## SOURCE DOCUMENT
CHANGE TO BELIEVE IN?
The Afghan ambassador on Tuesday welcomed the change of command of U.S. forces in his country and hoped that the move signals an effective new American strategy to defeat Taliban militants who are terrorizing the countryside.
“It’s a new strategy. It’s a new team,” Ambassador Said T. Jawad told a forum on Afghanistan at the Carnegie Endowment for International Peace. “We are looking forward to working with [Lt. Gen. Stanley A.] McChrystal.”
Mr. Jawad said he was astonished by Defense Secretary Robert M. Gates’ surprise decision to remove Gen. David McKiernan, who commanded U.S. and NATO forces in Afghanistan for the past 11 months, but pleased with the decision to replace him with Gen. McChrystal, a former Green Beret and ex-commander of the special operations forces in Iraq.
“I was surprised by the quick removal of General McKiernan,” Mr. Jawad said.
In Afghanistan on Tuesday, the new U.S. ambassador, Karl Eikenberry, presented his diplomatic credentials to President Hamid Karzai.
Mr. Jawad, commenting on a new Carnegie Endowment report, rejected suggestions from some analysts that the United States or the Afghan government open reconciliation talks with the Taliban.
He called such talks a “weak policy option,” adding that it would be effective only “if we talk from a position of strength.”

## INSTRUCTION
Write the next part of the news article on the Afghan ambassador's reaction to the U.S. command change, starting right after its final sentence.

## DATA EXCERPT

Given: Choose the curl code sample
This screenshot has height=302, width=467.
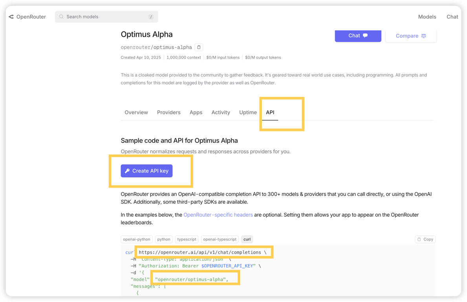Looking at the screenshot, I should [247, 239].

## RESPONSE
Mr. Jawad said the Taliban, the extremist Islamist movement overthrown by U.S. forces in 2001, controls territory in the southern part of the country through brute force and terror.
“To them success means beheading a teacher or planting a land mine in the road,” he said. “They even claim success when they lose 30 or 40 men.”
Mr. Jawad said for the government to succeed, it must recruit more soldiers and train more police to provide security and services. In one recent poll, Afghans expressed dismay with the government because of its weakness and corruption but disapprove of a return to Taliban rule by a margin of more than 80 percent.
The new Carnegie Endowment report by Ashley J. Tellis calls reconciliation “the worst approach at this time.”
“Promoting reconciliation with the Taliban is one idea that has reappeared - even in the [Obama] administration’s own White Paper on U.S. policy toward Afghanistan and Pakistan,” Mr. Tellis said in the report, titled “Reconciling With the Taliban?”
That policy “is destined to fail so long as key Taliban constituents are convinced that military victory in Afghanistan is inevitable,” he said. “Any effort at reconciliation today will, therefore, undermine the credibility of American power and the success of the Afghan mission.”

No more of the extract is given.